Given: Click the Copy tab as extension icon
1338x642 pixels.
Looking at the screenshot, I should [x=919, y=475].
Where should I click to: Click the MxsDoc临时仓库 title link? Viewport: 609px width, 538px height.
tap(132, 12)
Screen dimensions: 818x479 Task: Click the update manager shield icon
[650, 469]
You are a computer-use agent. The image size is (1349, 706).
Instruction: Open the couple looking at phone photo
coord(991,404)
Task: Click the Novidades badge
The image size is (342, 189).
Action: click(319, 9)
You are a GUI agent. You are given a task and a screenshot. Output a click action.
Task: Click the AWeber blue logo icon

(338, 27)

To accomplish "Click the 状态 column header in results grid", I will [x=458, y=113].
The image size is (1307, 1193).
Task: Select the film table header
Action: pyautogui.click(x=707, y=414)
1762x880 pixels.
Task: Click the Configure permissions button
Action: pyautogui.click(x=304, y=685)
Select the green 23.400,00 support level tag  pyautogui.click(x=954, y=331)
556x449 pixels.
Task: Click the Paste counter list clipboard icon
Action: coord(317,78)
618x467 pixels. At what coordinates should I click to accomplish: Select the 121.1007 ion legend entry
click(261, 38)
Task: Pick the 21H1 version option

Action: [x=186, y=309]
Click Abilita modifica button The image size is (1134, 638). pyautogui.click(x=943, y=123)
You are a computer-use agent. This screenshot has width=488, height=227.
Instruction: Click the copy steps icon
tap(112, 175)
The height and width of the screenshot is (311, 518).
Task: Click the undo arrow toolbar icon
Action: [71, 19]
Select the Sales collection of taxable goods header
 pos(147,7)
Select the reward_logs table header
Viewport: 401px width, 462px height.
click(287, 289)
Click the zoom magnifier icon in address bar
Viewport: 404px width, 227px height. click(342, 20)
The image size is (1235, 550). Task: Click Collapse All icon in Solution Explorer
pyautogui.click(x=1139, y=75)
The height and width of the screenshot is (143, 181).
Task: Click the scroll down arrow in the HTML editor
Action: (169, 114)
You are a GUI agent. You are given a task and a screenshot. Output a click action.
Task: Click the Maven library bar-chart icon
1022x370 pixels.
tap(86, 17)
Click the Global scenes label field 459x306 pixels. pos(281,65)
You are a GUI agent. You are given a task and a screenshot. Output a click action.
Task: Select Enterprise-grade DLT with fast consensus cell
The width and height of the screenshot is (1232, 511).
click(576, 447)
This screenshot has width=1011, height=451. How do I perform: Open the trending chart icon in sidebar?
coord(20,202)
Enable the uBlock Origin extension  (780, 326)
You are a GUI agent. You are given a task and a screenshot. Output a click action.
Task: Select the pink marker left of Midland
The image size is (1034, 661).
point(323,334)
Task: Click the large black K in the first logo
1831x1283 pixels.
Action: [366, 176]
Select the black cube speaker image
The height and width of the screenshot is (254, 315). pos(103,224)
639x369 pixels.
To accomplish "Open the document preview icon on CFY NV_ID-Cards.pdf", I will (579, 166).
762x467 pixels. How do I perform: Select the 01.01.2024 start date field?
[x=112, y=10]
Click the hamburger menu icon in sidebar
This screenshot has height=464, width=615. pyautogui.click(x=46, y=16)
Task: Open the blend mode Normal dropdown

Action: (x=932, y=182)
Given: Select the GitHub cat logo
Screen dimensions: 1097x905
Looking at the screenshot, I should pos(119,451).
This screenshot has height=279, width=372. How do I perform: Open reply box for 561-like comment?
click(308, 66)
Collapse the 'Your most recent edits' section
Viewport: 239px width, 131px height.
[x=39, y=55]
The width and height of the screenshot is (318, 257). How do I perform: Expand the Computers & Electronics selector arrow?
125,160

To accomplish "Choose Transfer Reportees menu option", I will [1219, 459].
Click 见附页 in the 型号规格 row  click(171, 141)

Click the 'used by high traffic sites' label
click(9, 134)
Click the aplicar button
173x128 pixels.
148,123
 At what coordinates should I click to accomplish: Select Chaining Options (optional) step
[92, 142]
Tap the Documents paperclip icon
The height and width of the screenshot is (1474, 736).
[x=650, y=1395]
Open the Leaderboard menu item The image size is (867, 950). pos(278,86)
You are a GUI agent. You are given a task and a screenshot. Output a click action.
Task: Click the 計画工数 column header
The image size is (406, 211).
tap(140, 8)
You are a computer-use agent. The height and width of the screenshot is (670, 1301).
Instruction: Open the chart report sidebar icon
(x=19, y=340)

___

** Written instruction **
Copy all of the records above line for line, with no changes.

** Task solution **
Given: Click the Copy tab as extension icon
1338x642 pixels.
Looking at the screenshot, I should [x=919, y=475].
Where should I click to: Click the MxsDoc临时仓库 title link? Viewport: 609px width, 538px height.
tap(132, 12)
Screen dimensions: 818x479 Task: Click the update manager shield icon
[650, 469]
You are a computer-use agent. The image size is (1349, 706).
Instruction: Open the couple looking at phone photo
coord(991,404)
Task: Click the Novidades badge
The image size is (342, 189).
Action: click(319, 9)
You are a GUI agent. You are given a task and a screenshot. Output a click action.
Task: Click the AWeber blue logo icon

(338, 27)

To accomplish "Click the 状态 column header in results grid", I will [x=458, y=113].
The image size is (1307, 1193).
Task: Select the film table header
Action: pyautogui.click(x=707, y=414)
1762x880 pixels.
Task: Click the Configure permissions button
Action: pyautogui.click(x=304, y=685)
Select the green 23.400,00 support level tag  pyautogui.click(x=954, y=331)
556x449 pixels.
Task: Click the Paste counter list clipboard icon
Action: coord(317,78)
618x467 pixels. At what coordinates should I click to accomplish: Select the 121.1007 ion legend entry
click(261, 38)
Task: Pick the 21H1 version option

Action: [x=186, y=309]
Click Abilita modifica button The image size is (1134, 638). pyautogui.click(x=943, y=123)
You are a computer-use agent. This screenshot has width=488, height=227.
Instruction: Click the copy steps icon
tap(112, 175)
The height and width of the screenshot is (311, 518).
Task: Click the undo arrow toolbar icon
Action: [71, 19]
Select the Sales collection of taxable goods header
 pos(147,7)
Select the reward_logs table header
Viewport: 401px width, 462px height.
click(287, 289)
Click the zoom magnifier icon in address bar
Viewport: 404px width, 227px height. click(342, 20)
The image size is (1235, 550). Task: Click Collapse All icon in Solution Explorer
pyautogui.click(x=1139, y=75)
The height and width of the screenshot is (143, 181).
Task: Click the scroll down arrow in the HTML editor
Action: (169, 114)
You are a GUI agent. You are given a task and a screenshot. Output a click action.
Task: Click the Maven library bar-chart icon
1022x370 pixels.
tap(86, 17)
Click the Global scenes label field 459x306 pixels. pos(281,65)
You are a GUI agent. You are given a task and a screenshot. Output a click action.
Task: Select Enterprise-grade DLT with fast consensus cell
The width and height of the screenshot is (1232, 511).
click(576, 447)
This screenshot has width=1011, height=451. How do I perform: Open the trending chart icon in sidebar?
coord(20,202)
Enable the uBlock Origin extension  (780, 326)
You are a GUI agent. You are given a task and a screenshot. Output a click action.
Task: Select the pink marker left of Midland
The image size is (1034, 661).
point(323,334)
Task: Click the large black K in the first logo
1831x1283 pixels.
Action: [366, 176]
Select the black cube speaker image
The height and width of the screenshot is (254, 315). pos(103,224)
639x369 pixels.
To accomplish "Open the document preview icon on CFY NV_ID-Cards.pdf", I will (579, 166).
762x467 pixels. How do I perform: Select the 01.01.2024 start date field?
[x=112, y=10]
Click the hamburger menu icon in sidebar
This screenshot has height=464, width=615. pyautogui.click(x=46, y=16)
Task: Open the blend mode Normal dropdown

Action: (x=932, y=182)
Given: Select the GitHub cat logo
Screen dimensions: 1097x905
Looking at the screenshot, I should pos(119,451).
This screenshot has height=279, width=372. How do I perform: Open reply box for 561-like comment?
click(308, 66)
Collapse the 'Your most recent edits' section
Viewport: 239px width, 131px height.
[x=39, y=55]
The width and height of the screenshot is (318, 257). How do I perform: Expand the Computers & Electronics selector arrow?
125,160

To accomplish "Choose Transfer Reportees menu option", I will [1219, 459].
Click 见附页 in the 型号规格 row  click(171, 141)

Click the 'used by high traffic sites' label
click(9, 134)
Click the aplicar button
173x128 pixels.
148,123
 At what coordinates should I click to accomplish: Select Chaining Options (optional) step
[92, 142]
Tap the Documents paperclip icon
The height and width of the screenshot is (1474, 736).
[x=650, y=1395]
Open the Leaderboard menu item The image size is (867, 950). pos(278,86)
You are a GUI agent. You are given a task and a screenshot. Output a click action.
Task: Click the 計画工数 column header
The image size is (406, 211).
tap(140, 8)
You are a computer-use agent. The height and width of the screenshot is (670, 1301).
Instruction: Open the chart report sidebar icon
(x=19, y=340)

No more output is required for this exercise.